Qui. Jun 19th, 2025

Casa comum | Por uma ecologia integral

 


Pe. João Santos*

Quem visitar o Santuário de S. João Paulo II em Cracóvia encontra os mosaicos de Marko Rupnik. Gostaria aqui de destacar o mosaico da criação, no qual Adão e Eva são apresentados com vestes esplendorosas e não sem roupa, como é costume da tradição ocidental (cf. i.pinimg.com/originals/76/6b/47/766b47afee5609d6ff84896e5319ce3e.jpg). Se à primeira vista isto pode parecer um desfasamento bíblico, a intenção do mosaicista é bem diferente; para ele, no seguimento, da tradições de alguns Padres da Igreja do Oriente, Deus quando cria o homem e o constitui como cuidador do jardim do Éden, está de facto a chamá-lo a ser sacerdote, ou seja a cuidar de toda a realidade criada, toda a matéria, de modo a que esta dê glória a Deus. Daí que este apareça no jardim do Éden vestido de glória. Nesta tradição, é pelo desejo de querer reter e dominar, que o primeiro homem e primeira mulher se vêem nus e com medo um do outro, afectando a relação com todos os seres vivos. Não é de estranhar, que fundamentado nesta teologia, Marko Rupnik coloque o seu trabalho de artista como transformador da matéria de modo que esta dê glória a Deus e possa revelar Deus àqueles que a contemplam.

Podemos questionar-nos que isto tem que ver com a realidade actual e de modo especial com esta a semana Laudato Si, assinalando os cinco anos da publicação desta Encíclica. Em primeiro lugar, todos estamos cientes da centralidade neste documento da Ecologia Integral, como dinamismo e processo em que nos reconhecemos como membros de um ecossistema, graças ao qual devemos a vida e graças do qual somos chamados a ser cuidadores. Mas é aqui que se coloca em evidência o que em cima reflectíamos, e que o Papa Francisco assinala como a raiz humana da crise ecológica. É a partir do coração humano, carente de redenção, que se fundamenta a crise ecológica, pois é aí que se fundamenta a relação da pessoa humana com a sua envolvência. O próprio Papa Francisco salienta a necessidade de uma conversão ecológica, que torne o homem capaz de cuidar da Casa Comum, estabelecendo uma justa relação com as coisas criadas e especialmente com o próximo (217).

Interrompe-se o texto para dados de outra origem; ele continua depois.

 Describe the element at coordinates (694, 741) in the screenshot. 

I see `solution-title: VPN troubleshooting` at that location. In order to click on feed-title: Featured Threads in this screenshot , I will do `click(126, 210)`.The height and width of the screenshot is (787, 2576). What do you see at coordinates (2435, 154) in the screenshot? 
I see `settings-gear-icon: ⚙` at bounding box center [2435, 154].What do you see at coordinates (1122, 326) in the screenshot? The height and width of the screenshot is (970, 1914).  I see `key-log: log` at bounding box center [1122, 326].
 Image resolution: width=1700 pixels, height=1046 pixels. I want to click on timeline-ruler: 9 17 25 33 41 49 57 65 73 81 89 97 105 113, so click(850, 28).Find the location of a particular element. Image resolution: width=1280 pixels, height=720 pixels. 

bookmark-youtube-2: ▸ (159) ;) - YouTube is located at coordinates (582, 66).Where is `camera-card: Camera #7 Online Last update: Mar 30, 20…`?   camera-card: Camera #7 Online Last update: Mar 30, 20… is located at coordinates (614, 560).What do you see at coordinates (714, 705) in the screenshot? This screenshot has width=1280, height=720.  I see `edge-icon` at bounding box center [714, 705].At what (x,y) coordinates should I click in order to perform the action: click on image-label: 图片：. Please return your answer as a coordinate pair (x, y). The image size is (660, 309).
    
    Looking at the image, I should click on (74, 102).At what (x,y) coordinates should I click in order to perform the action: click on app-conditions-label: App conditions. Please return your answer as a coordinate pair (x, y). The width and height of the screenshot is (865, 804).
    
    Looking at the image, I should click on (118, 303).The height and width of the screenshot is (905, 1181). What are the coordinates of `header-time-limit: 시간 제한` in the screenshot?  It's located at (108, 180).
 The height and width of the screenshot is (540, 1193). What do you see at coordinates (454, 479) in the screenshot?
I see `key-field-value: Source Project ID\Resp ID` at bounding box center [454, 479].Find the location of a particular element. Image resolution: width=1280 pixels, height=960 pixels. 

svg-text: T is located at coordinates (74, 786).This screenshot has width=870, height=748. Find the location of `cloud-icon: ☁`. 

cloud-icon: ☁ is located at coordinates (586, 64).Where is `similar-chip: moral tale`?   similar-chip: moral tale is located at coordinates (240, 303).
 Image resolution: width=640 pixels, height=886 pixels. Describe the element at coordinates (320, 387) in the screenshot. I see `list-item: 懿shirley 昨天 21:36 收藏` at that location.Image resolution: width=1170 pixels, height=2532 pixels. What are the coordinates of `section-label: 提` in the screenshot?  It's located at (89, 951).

O Metropolita ortodoxo John Zizioulas, coloca no livro The Eucharistic communion and the world (versão inglesa) que a missão de cuidador passa por ser sacerdote da criação. No seguimento de São Máximo Confessor e de São Macário do Egipto, ele coloca que a pessoa humana é essencial na ligação entre a natureza e Deus. Porém, esta realidade precisa que a racionalidade humana busque e oriente todas as coisas para a glória do criador e não as volte apenas para o homem, atitude onde se situa precisamente a raiz humana da crise ecológica (p. Zizioulas, The Eucharist Communion and the World, T&T Clark, p. 165). Tal acontece quando o Homem se descobre como pessoa, ou seja, como ser em relação, reconhecendo a sua ligação à criação. Tratamos de facto da sua identidade: se crise ecológica deriva do uso utilitarista e pragmático da criação, Zizoulas muda de paradigma para que Homem redimido se reveja como ser em comunhão com a natureza. Se de facto, o homem necessita da criação para sobreviver, a sua acção tanto pode levar à destruição da criação, ao desenvolvimento de relações injustas, como também se pode descobrir integralmente como ser em comunhão, transformador da realidade para um paradigma de inclusão e de abertura ao divino pelo trabalho realizado.

É por isto que a arte nos pode revelar Deus, porque a matéria pode, quando transformada, transportar amor e beleza; é por isto também, que a liturgia acontece mediante os sinais concretos da água, do azeite, do pão, do vinho, símbolos de vida divina. A ecologia integral do Papa Francisco, no meio da crise ecológica actual, pode de facto, tornar-se assim, fonte de espiritualidade.

* João Santos nasceu em Canedo, Santa Maria da Feira, 1981. Padre da Diocese de Aveiro. Em 1999, ingressou em Engenharia do Ambiente na Universidade de Aveiro, tendo concluído os estudos de licenciatura em Engenharia do Ambiente em 2004. Após algumas experiências profissionais, foi Bolseiro de Iniciação à Investigação em Aveiro e em Viseu, desde 2006, na área da saúde e do ambiente, tendo terminado o Mestrado em Engenharia do Ambiente pela Universidade de Aveiro em 2007, ano em que entrou para o Seminário. Em 2014, concluiu o Mestrado em Teologia. Em Julho de 2015, foi ordenado padre, tendo estado, desde então, ao serviço no Seminário de Aveiro, onde atualmente é o Reitor.